Real Name: Joseph Jackson
Born: July 1st, 1959
Place of Birth: Kingston, Jamaica
Official website: unknown
Ranking Joe cut his musical teeth toasting on a sound system known as Smith The Weapon. Working his way up through the ranks he became resident DJ on the El Paso sound, performing as Little Joe. His name was inspired by DJ Big Joe, who had enjoyed a hit with "Selassie Skank", and not, as many believed, by the character from Western television series Bonanza. As with so many of his Jamaican counterparts he began recording with Coxsone Dodd at Studio One. His first session resulted in "Gun Court", which saw him toasting over the Heptones' "Love Me Girl", but this did not make an impression on the charts. He subsequently studied electronics before pursuing his recording career. Encouraged by his father, he enjoyed a major breakthrough when he returned to the studio to record the highly infectious "750". The hit resulted in many recordings for a number of producers, notably "Don't Give Up", "Psalm 54", "Natty Don't Make War", "Tradition", and a tribute to the bionic man, "Steve Austin". He also returned to the sound system circuit as resident DJ for U-Roy's King Sturgav, alongside Jah Screw, before it was destroyed in the violent election campaign of 1980.

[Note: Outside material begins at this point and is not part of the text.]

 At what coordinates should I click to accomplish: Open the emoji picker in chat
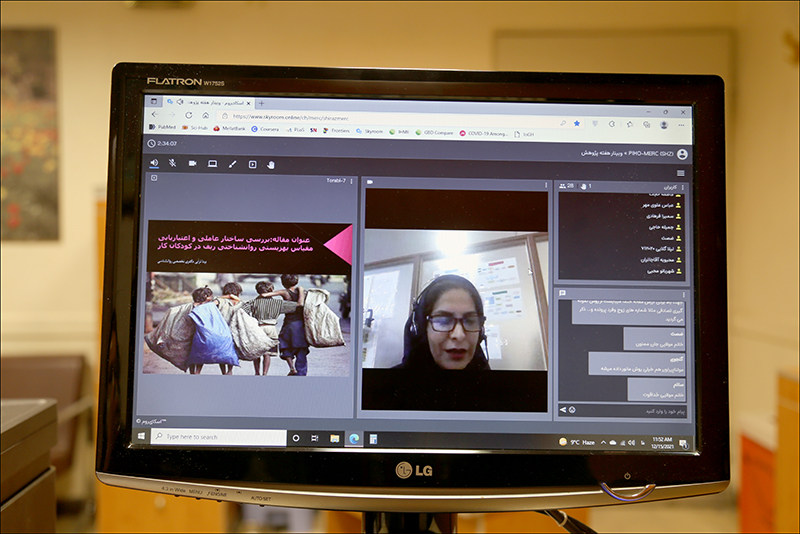tap(572, 410)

Later in the same year, the Jamaican sound system Ray Symbolic Hi Fi toured the UK, giving British audiences their first taste of a real "yard" sound. As he had become the resident DJ with the system, Ranking Joe featured on the tour and a new wave of enthusiasm for his recordings followed. By 1982 he had become an international figure with the release of Weakheart Fadeaway and Saturday Night Jamdown Style. Tracks included the popular "Natty The Collie Smoker", "Nine Month Belly" and "Step It Down A Shepherds Bush". The popularity of the lewd slackness style of "Lift Up Your Frock", "Rub Sister Rub It" and "Sex Maniac" ensured an enthusiastic response to his output. Dub It In A Dance included "Clarks Booty Style", "Slackness Style" and the title track, but was not as successful. In 1982/3 he enjoyed renewed success with Disco Skate and the reissued Armageddon. Shortly after Ray Symbolic's system returned to Jamaica the promoter's life was bought to a sudden end in the streets of Kingston. The tragedy cut short Ranking Joe's career, but many of his albums are still available and remain cherished by discerning reggae fans.